Friday, February 21, Memorial Union Rathskeller, 9 p.m., free.

Friday, February 21, Memorial Union Rathskeller, 9 p.m., free. Info

Beginning in a Chicago college dorm in the late 2000s, the story of Ratboys is a familiar one: Members meeting early in their school years, releasing sparse demos and EPs, and formulating a sound of their own in a sea of indie hyphen everything. The result of that is a calculated indie-rock sound where a penchant for precision meets an affinity for deeply personal songwriting. By 2015, the band’s six year slow burn of demos and EPs caught fire with Ratboys’ debut full length album, AOID. Wisely drawing on the impeccable melodies guitarist/vocalist Julia Steine crafts alongside the band’s genuine, poetic lyricism, AOID proved Ratboys were thoughtful.

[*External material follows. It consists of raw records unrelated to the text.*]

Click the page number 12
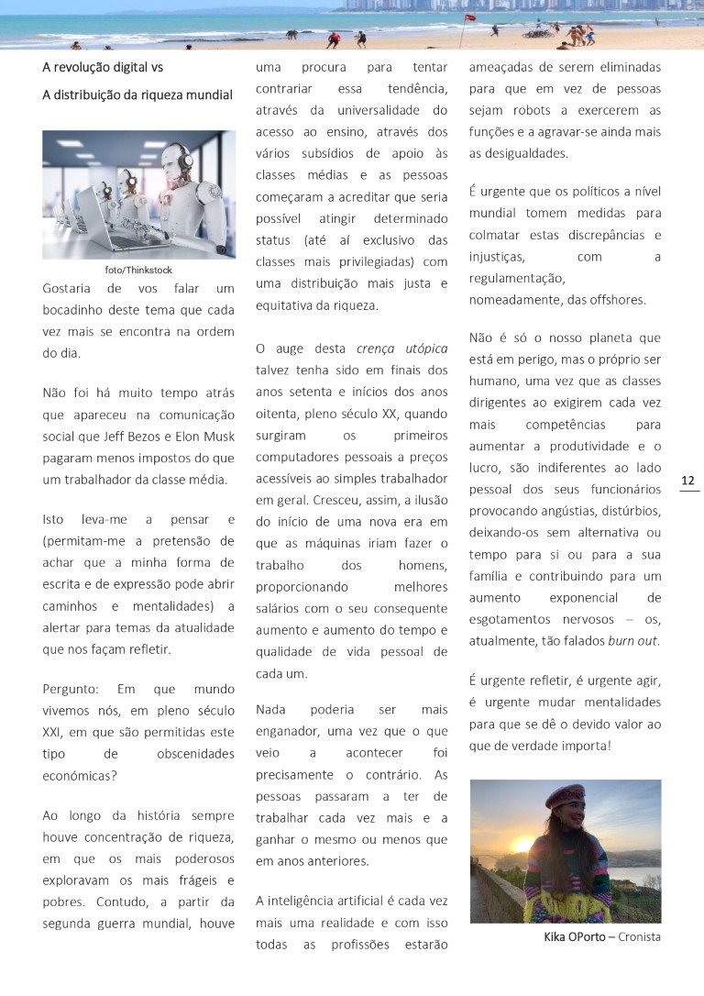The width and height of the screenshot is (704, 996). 688,481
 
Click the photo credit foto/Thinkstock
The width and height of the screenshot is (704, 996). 138,270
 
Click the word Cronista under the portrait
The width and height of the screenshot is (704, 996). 639,936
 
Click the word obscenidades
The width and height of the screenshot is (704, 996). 196,753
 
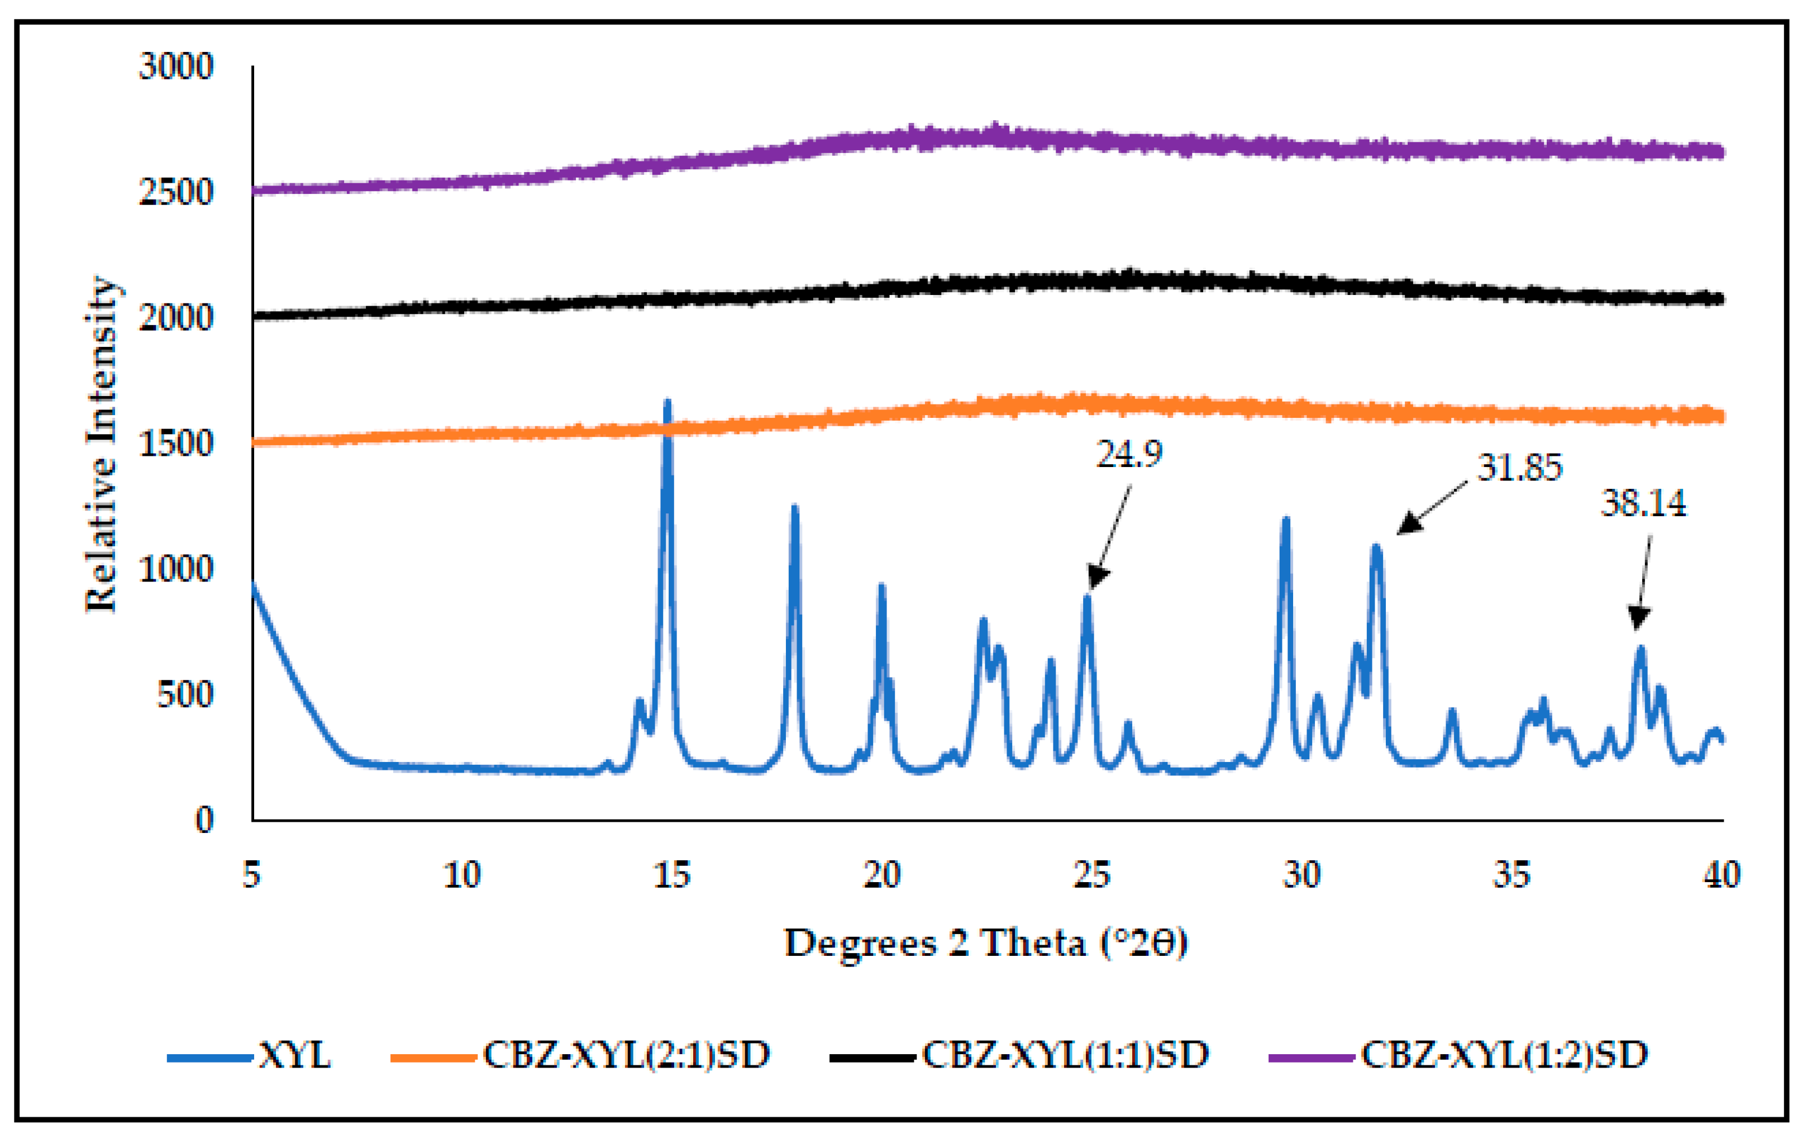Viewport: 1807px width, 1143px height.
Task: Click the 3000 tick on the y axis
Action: pos(175,67)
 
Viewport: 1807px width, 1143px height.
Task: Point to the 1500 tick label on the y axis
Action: pos(175,444)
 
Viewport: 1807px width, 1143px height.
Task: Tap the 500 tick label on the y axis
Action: pos(184,694)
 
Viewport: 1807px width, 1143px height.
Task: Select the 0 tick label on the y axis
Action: pos(204,820)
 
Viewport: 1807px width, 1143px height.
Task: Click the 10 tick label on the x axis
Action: pos(461,875)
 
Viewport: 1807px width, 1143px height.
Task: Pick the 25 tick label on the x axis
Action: pos(1091,875)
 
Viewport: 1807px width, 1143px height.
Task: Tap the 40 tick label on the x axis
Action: pos(1722,875)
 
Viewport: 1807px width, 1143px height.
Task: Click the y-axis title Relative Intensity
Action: pos(101,445)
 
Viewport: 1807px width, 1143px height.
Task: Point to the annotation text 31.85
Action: pos(1519,468)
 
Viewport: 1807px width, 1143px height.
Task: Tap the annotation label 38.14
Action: pos(1643,503)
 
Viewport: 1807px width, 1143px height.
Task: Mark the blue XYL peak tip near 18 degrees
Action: pos(795,509)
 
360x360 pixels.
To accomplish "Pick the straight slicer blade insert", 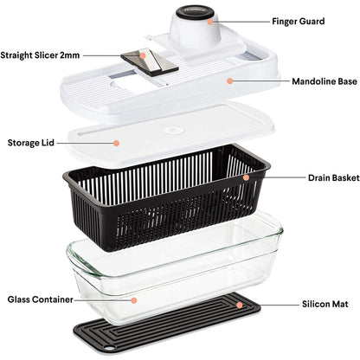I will coord(149,61).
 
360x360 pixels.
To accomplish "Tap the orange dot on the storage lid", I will coord(115,142).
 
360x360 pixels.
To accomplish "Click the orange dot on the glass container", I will coord(134,299).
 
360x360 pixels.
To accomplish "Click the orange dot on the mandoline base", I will coord(229,80).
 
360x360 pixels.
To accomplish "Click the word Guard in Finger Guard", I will coord(315,20).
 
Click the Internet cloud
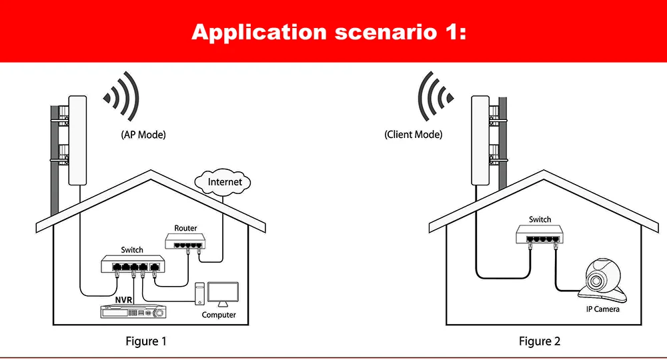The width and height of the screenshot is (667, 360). (x=225, y=181)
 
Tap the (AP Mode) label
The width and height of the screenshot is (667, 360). (x=143, y=135)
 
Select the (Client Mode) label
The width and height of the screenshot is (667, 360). (x=414, y=135)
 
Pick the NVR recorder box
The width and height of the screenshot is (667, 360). (x=132, y=311)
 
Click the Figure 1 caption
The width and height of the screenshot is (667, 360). (x=146, y=341)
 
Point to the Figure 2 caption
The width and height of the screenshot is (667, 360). (x=540, y=341)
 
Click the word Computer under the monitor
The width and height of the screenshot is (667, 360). (x=219, y=315)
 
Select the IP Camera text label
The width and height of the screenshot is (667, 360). (x=603, y=309)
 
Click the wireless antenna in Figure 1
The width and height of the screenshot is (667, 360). (x=77, y=140)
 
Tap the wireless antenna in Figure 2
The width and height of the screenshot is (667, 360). (x=480, y=140)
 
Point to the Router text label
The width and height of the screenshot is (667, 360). (x=186, y=228)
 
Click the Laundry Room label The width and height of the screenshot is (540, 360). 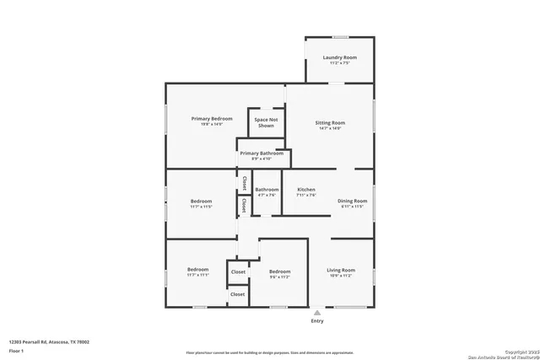(339, 57)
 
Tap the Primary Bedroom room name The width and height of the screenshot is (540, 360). (211, 119)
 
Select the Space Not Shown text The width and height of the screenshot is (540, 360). (266, 122)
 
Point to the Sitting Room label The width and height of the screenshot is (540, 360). (330, 123)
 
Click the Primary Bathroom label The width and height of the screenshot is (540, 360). (261, 153)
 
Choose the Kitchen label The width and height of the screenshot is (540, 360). (306, 190)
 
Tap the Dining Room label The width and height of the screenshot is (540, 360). (353, 201)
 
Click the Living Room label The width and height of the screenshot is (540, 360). (341, 270)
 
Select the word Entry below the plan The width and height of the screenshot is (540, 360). (317, 321)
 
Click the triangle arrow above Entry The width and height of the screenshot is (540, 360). (317, 312)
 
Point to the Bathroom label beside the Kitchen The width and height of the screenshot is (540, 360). (267, 190)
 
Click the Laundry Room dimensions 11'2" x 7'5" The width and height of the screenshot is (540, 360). (339, 63)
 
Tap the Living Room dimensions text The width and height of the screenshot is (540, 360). (341, 276)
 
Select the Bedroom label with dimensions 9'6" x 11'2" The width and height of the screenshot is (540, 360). (279, 271)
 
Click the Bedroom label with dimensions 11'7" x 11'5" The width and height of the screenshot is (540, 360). (201, 201)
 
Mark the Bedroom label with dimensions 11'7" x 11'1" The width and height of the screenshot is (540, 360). (197, 270)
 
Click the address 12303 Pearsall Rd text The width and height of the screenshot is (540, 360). (49, 341)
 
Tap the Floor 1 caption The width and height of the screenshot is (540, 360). (16, 350)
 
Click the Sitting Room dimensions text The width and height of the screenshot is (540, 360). (330, 129)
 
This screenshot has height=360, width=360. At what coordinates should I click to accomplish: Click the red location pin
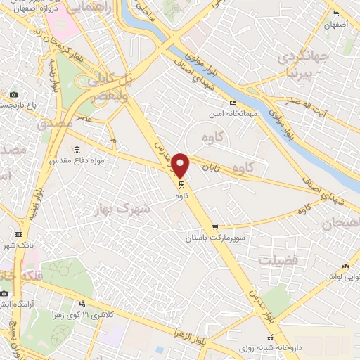click(x=181, y=165)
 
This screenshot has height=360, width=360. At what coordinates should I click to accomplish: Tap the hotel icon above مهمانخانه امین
click(x=213, y=103)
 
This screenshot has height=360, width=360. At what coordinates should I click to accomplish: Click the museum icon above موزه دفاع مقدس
click(x=76, y=150)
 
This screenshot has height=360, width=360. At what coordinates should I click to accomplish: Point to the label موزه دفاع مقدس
click(x=77, y=160)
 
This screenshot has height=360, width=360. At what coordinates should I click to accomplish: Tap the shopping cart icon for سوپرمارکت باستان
click(x=215, y=227)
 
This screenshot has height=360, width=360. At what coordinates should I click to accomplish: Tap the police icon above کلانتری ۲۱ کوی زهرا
click(x=82, y=304)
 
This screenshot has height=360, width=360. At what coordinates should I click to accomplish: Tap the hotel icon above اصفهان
click(x=335, y=14)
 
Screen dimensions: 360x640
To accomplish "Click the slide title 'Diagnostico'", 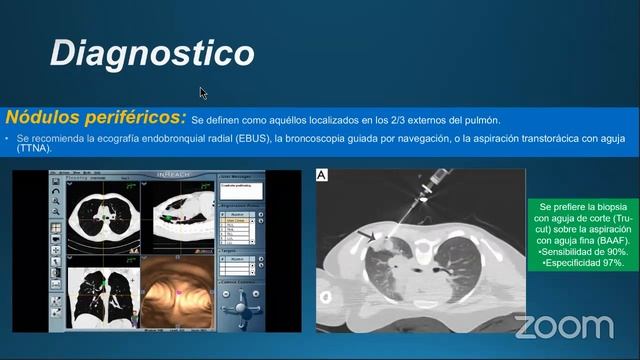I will [x=152, y=53].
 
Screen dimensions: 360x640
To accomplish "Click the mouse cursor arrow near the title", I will [x=203, y=93].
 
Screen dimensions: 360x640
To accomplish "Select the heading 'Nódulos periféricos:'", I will [x=96, y=117].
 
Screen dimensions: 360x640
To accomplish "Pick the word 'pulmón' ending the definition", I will [x=478, y=120].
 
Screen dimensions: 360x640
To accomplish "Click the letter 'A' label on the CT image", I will [x=322, y=176].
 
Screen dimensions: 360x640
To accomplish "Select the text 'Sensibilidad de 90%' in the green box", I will [x=581, y=251].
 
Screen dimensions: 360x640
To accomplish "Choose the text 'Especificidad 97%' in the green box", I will [x=581, y=263].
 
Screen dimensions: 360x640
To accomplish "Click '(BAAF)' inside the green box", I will [x=603, y=239].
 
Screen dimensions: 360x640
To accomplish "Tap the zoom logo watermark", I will [x=563, y=326].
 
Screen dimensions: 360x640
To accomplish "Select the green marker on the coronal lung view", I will [x=100, y=285].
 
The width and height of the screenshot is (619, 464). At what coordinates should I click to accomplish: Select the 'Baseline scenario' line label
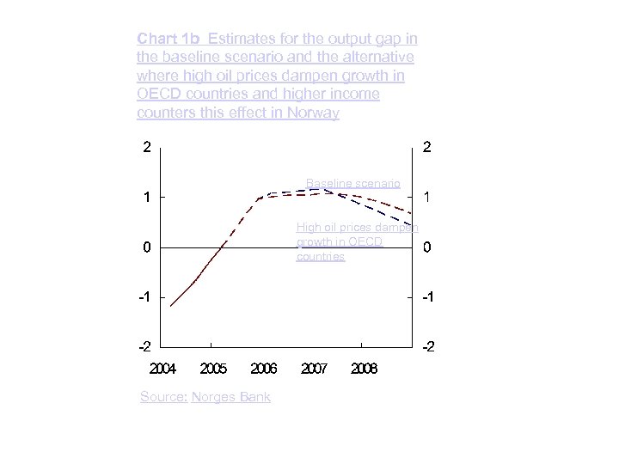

In pairing that thoughtfulness with catchy hooks on tracks like “Tixis” and “Postman,” the band showed they were immediate as well. 

Ratboys used their sophomore effort, 2017’s GN, to write songs with more linear narratives. “Crying About Planets” sneaks up to the six-minute mark with the story of Antarctic exploration and loss, while “Peter The Wild Boy” evokes the image of a feral child in Germany and develops into a swelling, string-driven song about time and place. “Control,” ostensibly drawn from the band members’ own lived experiences, centers around a childhood memory and questions the push and pull of the universe.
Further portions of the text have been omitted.